2. Il ne peut y avoir ingérence d’une autorité publique dans l’exercice de ce droit que pour autant que cette ingérence est prévue par la loi et qu’elle constitue une mesure qui, dans une société démocratique, est nécessaire (...) à la protection de la santé (...), ou à la protection des droits et libertés d’autrui. »

1. Sur la recevabilité

73. Constatant que ce grief n’est ni manifestement mal fondé ni irrecevable pour un autre motif visé à l’article 35 de la Convention, la Cour le déclare recevable.

2. Sur le fond

a) Thèses des parties

74. Le requérant se plaint d’avoir été référencé par l’ÉFS comme faisant l’objet de la contre-indication au don de sang alors prévue pour les hommes ayant eu un rapport sexuel avec un homme. Contestant la collecte et la conservation de données personnelles relatives à ses pratiques homosexuelles supposées, le requérant dénonce à la fois une ingérence dans son droit au respect de la vie privée et un manquement aux obligations positives découlant de l’article 8.
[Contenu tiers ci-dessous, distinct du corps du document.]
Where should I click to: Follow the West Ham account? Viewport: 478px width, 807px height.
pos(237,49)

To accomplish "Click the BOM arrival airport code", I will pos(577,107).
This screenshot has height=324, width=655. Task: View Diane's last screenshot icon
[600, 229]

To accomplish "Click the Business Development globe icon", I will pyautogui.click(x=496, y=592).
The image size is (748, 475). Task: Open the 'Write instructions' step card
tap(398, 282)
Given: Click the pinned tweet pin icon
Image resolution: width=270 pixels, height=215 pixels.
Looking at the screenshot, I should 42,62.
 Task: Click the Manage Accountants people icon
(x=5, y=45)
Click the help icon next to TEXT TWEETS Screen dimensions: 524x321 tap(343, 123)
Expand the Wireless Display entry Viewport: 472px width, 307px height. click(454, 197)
75. Sous l’angle des obligations négatives, d’une part, il soutient que ces traitements de données n’étaient pas fondés sur une base légale prévisible. À cet égard, il met en avant les hésitations des juridictions internes quant au fondement légal permettant de soustraire ces opérations du domaine de l’incrimination prévue à l’article 226-19 du code pénal.
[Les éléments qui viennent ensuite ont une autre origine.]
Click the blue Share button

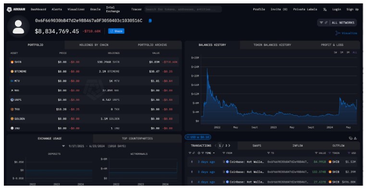(x=116, y=31)
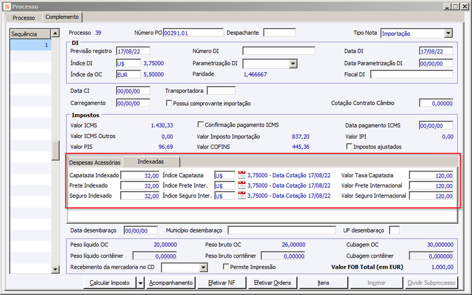Image resolution: width=472 pixels, height=295 pixels.
Task: Click calendar icon beside Índice Frete Inter.
Action: point(242,185)
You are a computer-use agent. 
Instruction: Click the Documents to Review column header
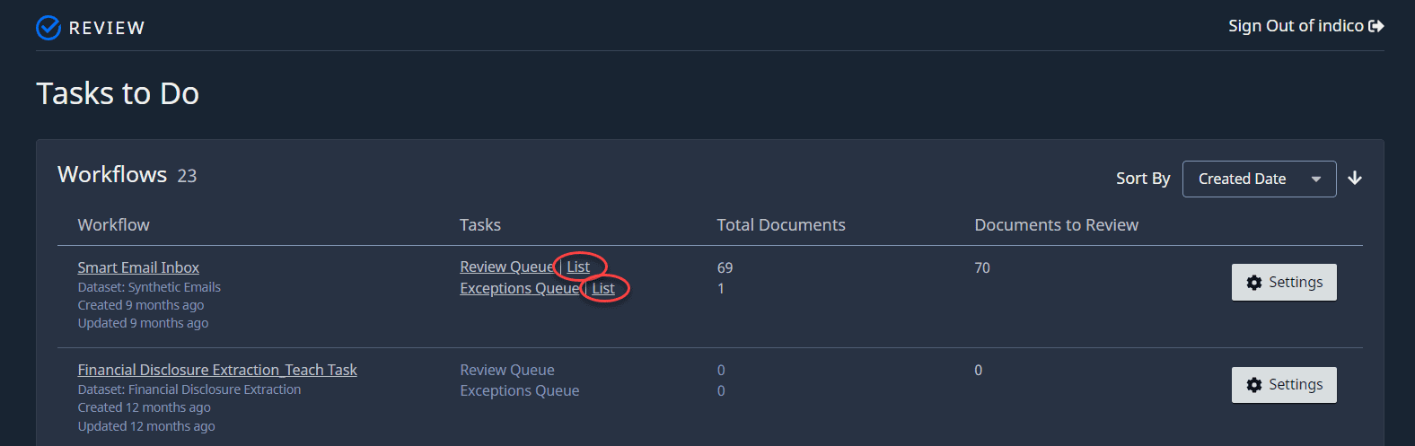pos(1056,225)
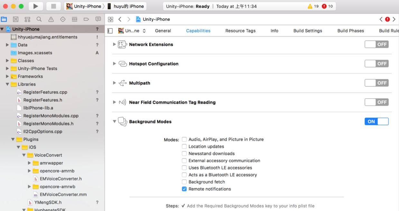This screenshot has width=399, height=211.
Task: Choose the huyu iPhone run destination
Action: pos(126,6)
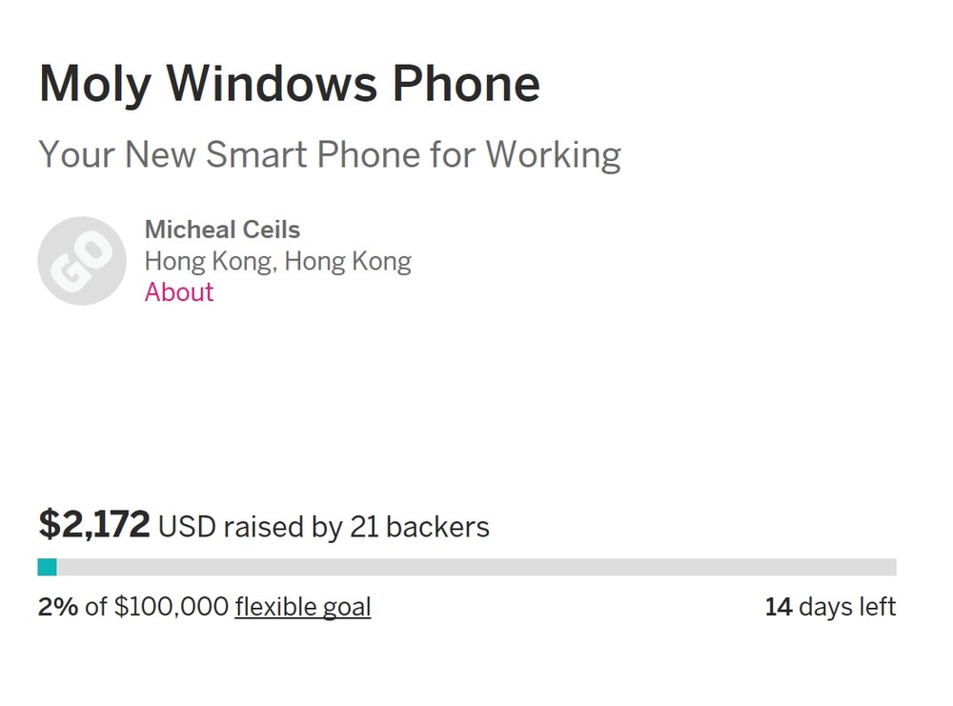Click the teal filled progress bar segment

48,568
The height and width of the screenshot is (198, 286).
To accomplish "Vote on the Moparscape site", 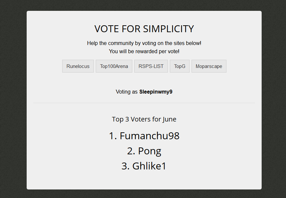I will point(209,66).
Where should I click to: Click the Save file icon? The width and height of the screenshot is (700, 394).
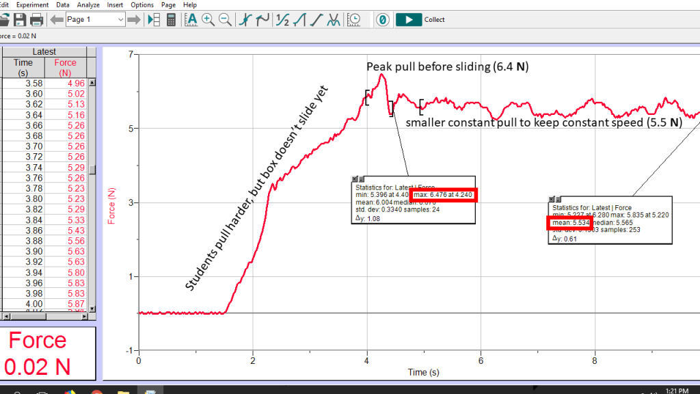(x=20, y=20)
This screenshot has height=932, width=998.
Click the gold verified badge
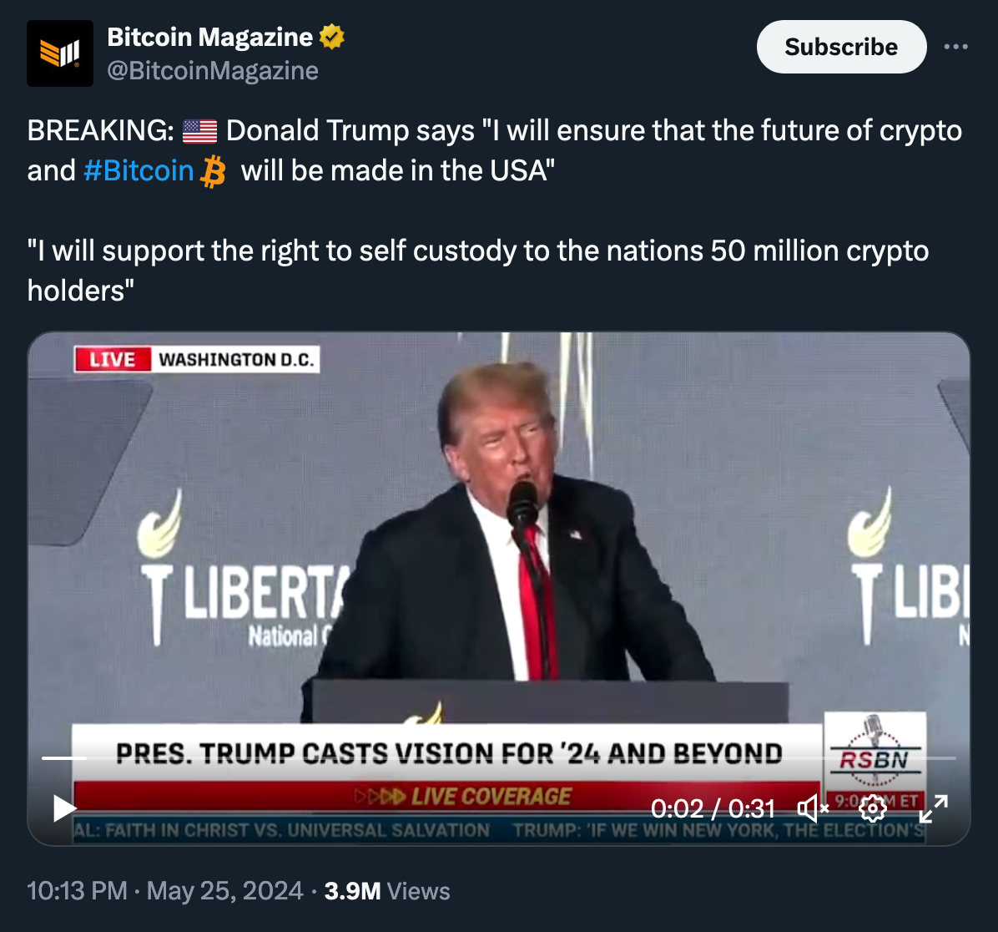point(331,37)
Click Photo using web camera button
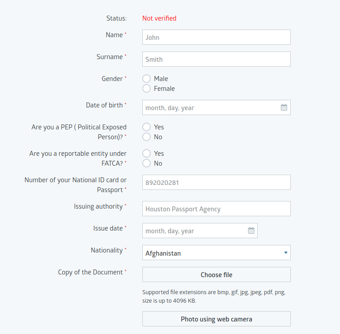Screen dimensions: 340x334 [x=216, y=319]
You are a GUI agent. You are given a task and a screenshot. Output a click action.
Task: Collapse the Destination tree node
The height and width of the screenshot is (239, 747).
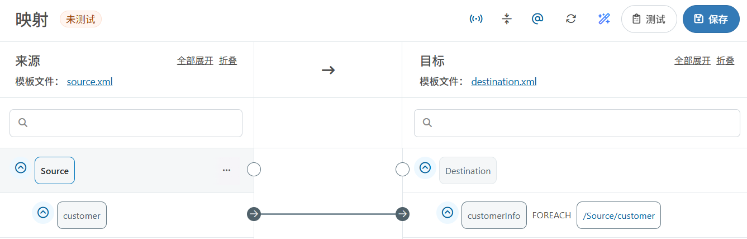click(425, 167)
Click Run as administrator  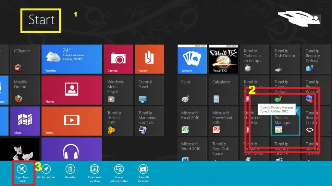[119, 169]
76. Il conteste en outre la légitimité et la nécessité de cette ingérence. Il fait valoir que la conservation du motif de contre-indication au don litigieux ne reposait pas sur des motifs pertinents et suffisants. À cet égard, il soutient que ce référencement avait vocation à assurer l’application de la contre-indication permanente au don de sang pour les homosexuels alors en vigueur, dont il dénonce le caractère discriminatoire. Il fait ensuite valoir que les données le concernant reflétaient son orientation sexuelle supposée et qu’elles étaient donc sensibles. Il conteste le fait qu’elles ont été collectées sur le seul fondement de son refus de répondre à des questions portant sur sa sexualité. Il soutient en outre que les données litigieuses ont été collectées sans son consentement, qu’elles avaient vocation à être conservées perpétuellement, et qu’elles n’étaient pas susceptibles de faire l’objet d’une procédure d’effacement ou de rectification effective. Il en déduit que le traitement de ces données sensibles n’était pas assorti de garanties appropriées et que l’ingérence était disproportionnée.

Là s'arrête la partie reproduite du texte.